**** Extracted material ****
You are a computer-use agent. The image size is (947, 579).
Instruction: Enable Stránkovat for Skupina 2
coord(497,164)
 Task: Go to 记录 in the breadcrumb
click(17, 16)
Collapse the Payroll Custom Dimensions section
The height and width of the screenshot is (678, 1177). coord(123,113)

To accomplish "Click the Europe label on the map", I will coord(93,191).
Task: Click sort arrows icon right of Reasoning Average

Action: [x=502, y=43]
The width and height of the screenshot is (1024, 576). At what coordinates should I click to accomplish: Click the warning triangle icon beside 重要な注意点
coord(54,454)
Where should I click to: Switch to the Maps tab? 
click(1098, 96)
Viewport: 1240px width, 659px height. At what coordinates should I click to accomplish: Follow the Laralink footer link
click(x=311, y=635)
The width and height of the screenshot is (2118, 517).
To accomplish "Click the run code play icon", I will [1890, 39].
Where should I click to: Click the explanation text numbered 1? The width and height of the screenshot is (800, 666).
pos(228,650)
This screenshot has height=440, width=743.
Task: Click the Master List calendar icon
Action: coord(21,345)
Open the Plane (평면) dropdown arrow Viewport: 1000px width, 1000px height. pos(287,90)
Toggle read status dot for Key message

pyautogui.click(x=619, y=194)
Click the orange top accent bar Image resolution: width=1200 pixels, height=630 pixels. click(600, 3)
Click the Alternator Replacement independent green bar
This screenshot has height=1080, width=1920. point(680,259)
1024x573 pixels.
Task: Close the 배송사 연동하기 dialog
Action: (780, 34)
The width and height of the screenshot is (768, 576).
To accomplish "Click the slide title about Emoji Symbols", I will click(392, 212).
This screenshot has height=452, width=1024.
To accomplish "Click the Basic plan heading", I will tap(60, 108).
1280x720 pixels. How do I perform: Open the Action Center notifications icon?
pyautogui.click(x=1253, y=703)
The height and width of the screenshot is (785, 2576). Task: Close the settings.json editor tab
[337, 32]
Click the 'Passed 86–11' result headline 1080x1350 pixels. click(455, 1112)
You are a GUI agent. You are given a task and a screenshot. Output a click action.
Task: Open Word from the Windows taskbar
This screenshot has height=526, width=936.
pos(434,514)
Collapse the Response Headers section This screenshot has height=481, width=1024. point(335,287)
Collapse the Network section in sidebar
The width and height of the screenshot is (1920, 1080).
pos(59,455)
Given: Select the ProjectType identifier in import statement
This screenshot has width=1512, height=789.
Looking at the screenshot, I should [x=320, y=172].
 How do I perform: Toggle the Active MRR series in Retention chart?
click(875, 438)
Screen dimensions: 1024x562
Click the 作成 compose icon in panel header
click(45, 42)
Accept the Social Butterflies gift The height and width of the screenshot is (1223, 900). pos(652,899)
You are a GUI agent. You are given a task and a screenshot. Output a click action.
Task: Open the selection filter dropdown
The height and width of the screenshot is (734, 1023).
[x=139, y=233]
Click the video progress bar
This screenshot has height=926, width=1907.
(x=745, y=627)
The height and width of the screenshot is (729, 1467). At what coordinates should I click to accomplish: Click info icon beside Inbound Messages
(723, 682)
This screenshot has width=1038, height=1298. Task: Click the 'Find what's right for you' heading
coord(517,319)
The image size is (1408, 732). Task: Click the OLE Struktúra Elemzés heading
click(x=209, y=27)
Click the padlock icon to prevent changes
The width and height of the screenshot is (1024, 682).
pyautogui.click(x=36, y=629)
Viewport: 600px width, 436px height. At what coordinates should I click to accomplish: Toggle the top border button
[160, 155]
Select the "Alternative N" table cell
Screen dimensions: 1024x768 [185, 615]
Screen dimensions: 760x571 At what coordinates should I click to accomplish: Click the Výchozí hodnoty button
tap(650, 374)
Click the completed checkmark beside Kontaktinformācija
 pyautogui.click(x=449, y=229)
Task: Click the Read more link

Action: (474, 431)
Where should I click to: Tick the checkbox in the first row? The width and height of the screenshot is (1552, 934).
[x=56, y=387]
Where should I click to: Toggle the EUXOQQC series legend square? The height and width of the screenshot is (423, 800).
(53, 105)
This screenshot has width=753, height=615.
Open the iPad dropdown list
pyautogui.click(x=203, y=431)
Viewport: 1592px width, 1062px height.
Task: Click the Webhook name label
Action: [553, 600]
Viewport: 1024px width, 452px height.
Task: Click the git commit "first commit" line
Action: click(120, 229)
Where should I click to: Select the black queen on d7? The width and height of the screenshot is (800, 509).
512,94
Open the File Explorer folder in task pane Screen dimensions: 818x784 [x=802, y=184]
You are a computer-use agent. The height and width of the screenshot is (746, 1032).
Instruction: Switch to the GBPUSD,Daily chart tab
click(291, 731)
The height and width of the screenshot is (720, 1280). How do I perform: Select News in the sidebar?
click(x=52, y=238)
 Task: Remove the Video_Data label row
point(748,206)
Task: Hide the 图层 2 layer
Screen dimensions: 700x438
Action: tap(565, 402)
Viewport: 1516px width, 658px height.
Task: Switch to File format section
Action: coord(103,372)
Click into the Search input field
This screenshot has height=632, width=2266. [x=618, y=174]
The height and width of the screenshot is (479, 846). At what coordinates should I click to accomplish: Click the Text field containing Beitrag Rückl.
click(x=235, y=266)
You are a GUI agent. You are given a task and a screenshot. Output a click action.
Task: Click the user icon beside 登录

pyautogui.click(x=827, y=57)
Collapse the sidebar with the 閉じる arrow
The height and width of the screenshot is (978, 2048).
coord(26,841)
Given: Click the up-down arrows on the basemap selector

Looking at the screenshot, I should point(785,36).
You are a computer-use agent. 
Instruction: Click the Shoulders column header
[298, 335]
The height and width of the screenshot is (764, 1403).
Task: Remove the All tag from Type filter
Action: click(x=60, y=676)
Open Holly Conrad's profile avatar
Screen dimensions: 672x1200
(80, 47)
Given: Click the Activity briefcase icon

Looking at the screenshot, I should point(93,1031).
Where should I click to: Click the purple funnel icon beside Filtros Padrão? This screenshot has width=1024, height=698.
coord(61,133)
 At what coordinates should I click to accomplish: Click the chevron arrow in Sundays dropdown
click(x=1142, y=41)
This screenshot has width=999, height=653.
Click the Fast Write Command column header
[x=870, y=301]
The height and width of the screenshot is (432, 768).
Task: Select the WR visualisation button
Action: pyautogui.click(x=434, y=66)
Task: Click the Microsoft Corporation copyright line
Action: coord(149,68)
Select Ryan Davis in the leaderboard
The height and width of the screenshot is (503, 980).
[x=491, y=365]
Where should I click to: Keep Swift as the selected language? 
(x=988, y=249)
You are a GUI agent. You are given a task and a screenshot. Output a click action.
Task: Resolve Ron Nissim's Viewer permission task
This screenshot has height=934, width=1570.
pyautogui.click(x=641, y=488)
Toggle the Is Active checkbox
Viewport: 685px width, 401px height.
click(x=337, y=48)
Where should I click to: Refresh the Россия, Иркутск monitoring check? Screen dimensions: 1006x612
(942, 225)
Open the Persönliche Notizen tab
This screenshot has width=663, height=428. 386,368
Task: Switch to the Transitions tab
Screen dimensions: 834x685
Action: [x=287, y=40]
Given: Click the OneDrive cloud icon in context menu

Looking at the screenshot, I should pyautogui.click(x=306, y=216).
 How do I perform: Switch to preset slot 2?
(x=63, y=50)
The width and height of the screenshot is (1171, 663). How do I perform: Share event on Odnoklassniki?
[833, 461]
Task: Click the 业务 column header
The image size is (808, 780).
****
▶ _How to complete this task_: All the records, from start to finish, are to be repeated exactly.

▶ _Task response_:
You are a computer-use agent. The image size is (947, 579).
Instruction: Enable Stránkovat for Skupina 2
coord(497,164)
 Task: Go to 记录 in the breadcrumb
click(17, 16)
Collapse the Payroll Custom Dimensions section
The height and width of the screenshot is (678, 1177). coord(123,113)

To accomplish "Click the Europe label on the map", I will coord(93,191).
Task: Click sort arrows icon right of Reasoning Average

Action: [x=502, y=43]
The width and height of the screenshot is (1024, 576). At what coordinates should I click to accomplish: Click the warning triangle icon beside 重要な注意点
coord(54,454)
Where should I click to: Switch to the Maps tab? 
click(1098, 96)
Viewport: 1240px width, 659px height. At what coordinates should I click to accomplish: Follow the Laralink footer link
click(x=311, y=635)
The width and height of the screenshot is (2118, 517).
To accomplish "Click the run code play icon", I will [1890, 39].
Where should I click to: Click the explanation text numbered 1? The width and height of the screenshot is (800, 666).
pos(228,650)
This screenshot has height=440, width=743.
Task: Click the Master List calendar icon
Action: coord(21,345)
Open the Plane (평면) dropdown arrow Viewport: 1000px width, 1000px height. pos(287,90)
Toggle read status dot for Key message

pyautogui.click(x=619, y=194)
Click the orange top accent bar Image resolution: width=1200 pixels, height=630 pixels. click(600, 3)
Click the Alternator Replacement independent green bar
This screenshot has height=1080, width=1920. point(680,259)
1024x573 pixels.
Task: Close the 배송사 연동하기 dialog
Action: (780, 34)
The width and height of the screenshot is (768, 576).
To accomplish "Click the slide title about Emoji Symbols", I will click(392, 212).
This screenshot has height=452, width=1024.
To accomplish "Click the Basic plan heading", I will tap(60, 108).
1280x720 pixels. How do I perform: Open the Action Center notifications icon?
pyautogui.click(x=1253, y=703)
The height and width of the screenshot is (785, 2576). Task: Close the settings.json editor tab
[337, 32]
Click the 'Passed 86–11' result headline 1080x1350 pixels. click(455, 1112)
You are a GUI agent. You are given a task and a screenshot. Output a click action.
Task: Open Word from the Windows taskbar
This screenshot has height=526, width=936.
pos(434,514)
Collapse the Response Headers section This screenshot has height=481, width=1024. point(335,287)
Collapse the Network section in sidebar
The width and height of the screenshot is (1920, 1080).
pos(59,455)
Given: Select the ProjectType identifier in import statement
This screenshot has width=1512, height=789.
Looking at the screenshot, I should [x=320, y=172].
 How do I perform: Toggle the Active MRR series in Retention chart?
click(875, 438)
Screen dimensions: 1024x562
Click the 作成 compose icon in panel header
click(45, 42)
Accept the Social Butterflies gift The height and width of the screenshot is (1223, 900). pos(652,899)
You are a GUI agent. You are given a task and a screenshot. Output a click action.
Task: Open the selection filter dropdown
The height and width of the screenshot is (734, 1023).
[x=139, y=233]
Click the video progress bar
This screenshot has height=926, width=1907.
(x=745, y=627)
The height and width of the screenshot is (729, 1467). At what coordinates should I click to accomplish: Click info icon beside Inbound Messages
(723, 682)
This screenshot has width=1038, height=1298. Task: Click the 'Find what's right for you' heading
coord(517,319)
The image size is (1408, 732). Task: Click the OLE Struktúra Elemzés heading
click(x=209, y=27)
Click the padlock icon to prevent changes
The width and height of the screenshot is (1024, 682).
pyautogui.click(x=36, y=629)
Viewport: 600px width, 436px height. At what coordinates should I click to accomplish: Toggle the top border button
[160, 155]
Select the "Alternative N" table cell
Screen dimensions: 1024x768 [185, 615]
Screen dimensions: 760x571 At what coordinates should I click to accomplish: Click the Výchozí hodnoty button
tap(650, 374)
Click the completed checkmark beside Kontaktinformācija
 pyautogui.click(x=449, y=229)
Task: Click the Read more link

Action: (474, 431)
Where should I click to: Tick the checkbox in the first row? The width and height of the screenshot is (1552, 934).
[x=56, y=387]
Where should I click to: Toggle the EUXOQQC series legend square? The height and width of the screenshot is (423, 800).
(53, 105)
This screenshot has width=753, height=615.
Open the iPad dropdown list
pyautogui.click(x=203, y=431)
Viewport: 1592px width, 1062px height.
Task: Click the Webhook name label
Action: [553, 600]
Viewport: 1024px width, 452px height.
Task: Click the git commit "first commit" line
Action: click(120, 229)
Where should I click to: Select the black queen on d7? The width and height of the screenshot is (800, 509).
512,94
Open the File Explorer folder in task pane Screen dimensions: 818x784 [x=802, y=184]
You are a computer-use agent. The height and width of the screenshot is (746, 1032).
Instruction: Switch to the GBPUSD,Daily chart tab
click(291, 731)
The height and width of the screenshot is (720, 1280). How do I perform: Select News in the sidebar?
click(x=52, y=238)
 Task: Remove the Video_Data label row
point(748,206)
Task: Hide the 图层 2 layer
Screen dimensions: 700x438
Action: tap(565, 402)
Viewport: 1516px width, 658px height.
Task: Switch to File format section
Action: coord(103,372)
Click into the Search input field
This screenshot has height=632, width=2266. [x=618, y=174]
The height and width of the screenshot is (479, 846). At what coordinates should I click to accomplish: Click the Text field containing Beitrag Rückl.
click(x=235, y=266)
You are a GUI agent. You are given a task and a screenshot. Output a click action.
Task: Click the user icon beside 登录

pyautogui.click(x=827, y=57)
Collapse the sidebar with the 閉じる arrow
The height and width of the screenshot is (978, 2048).
coord(26,841)
Given: Click the up-down arrows on the basemap selector

Looking at the screenshot, I should point(785,36).
You are a computer-use agent. 
Instruction: Click the Shoulders column header
[298, 335]
The height and width of the screenshot is (764, 1403).
Task: Remove the All tag from Type filter
Action: click(x=60, y=676)
Open Holly Conrad's profile avatar
Screen dimensions: 672x1200
(80, 47)
Given: Click the Activity briefcase icon

Looking at the screenshot, I should point(93,1031).
Where should I click to: Click the purple funnel icon beside Filtros Padrão? This screenshot has width=1024, height=698.
coord(61,133)
 At what coordinates should I click to accomplish: Click the chevron arrow in Sundays dropdown
click(x=1142, y=41)
This screenshot has width=999, height=653.
Click the Fast Write Command column header
[x=870, y=301]
The height and width of the screenshot is (432, 768).
Task: Select the WR visualisation button
Action: pyautogui.click(x=434, y=66)
Task: Click the Microsoft Corporation copyright line
Action: coord(149,68)
Select Ryan Davis in the leaderboard
The height and width of the screenshot is (503, 980).
[x=491, y=365]
Where should I click to: Keep Swift as the selected language? 
(x=988, y=249)
You are a GUI agent. You are given a task and a screenshot. Output a click action.
Task: Resolve Ron Nissim's Viewer permission task
This screenshot has height=934, width=1570.
pyautogui.click(x=641, y=488)
Toggle the Is Active checkbox
Viewport: 685px width, 401px height.
click(x=337, y=48)
Where should I click to: Refresh the Россия, Иркутск monitoring check? Screen dimensions: 1006x612
(942, 225)
Open the Persönliche Notizen tab
This screenshot has width=663, height=428. 386,368
Task: Switch to the Transitions tab
Screen dimensions: 834x685
Action: [x=287, y=40]
Given: Click the OneDrive cloud icon in context menu

Looking at the screenshot, I should pyautogui.click(x=306, y=216).
 How do I perform: Switch to preset slot 2?
(x=63, y=50)
The width and height of the screenshot is (1171, 663). How do I perform: Share event on Odnoklassniki?
[833, 461]
Task: Click the 业务 column header
The image size is (808, 780).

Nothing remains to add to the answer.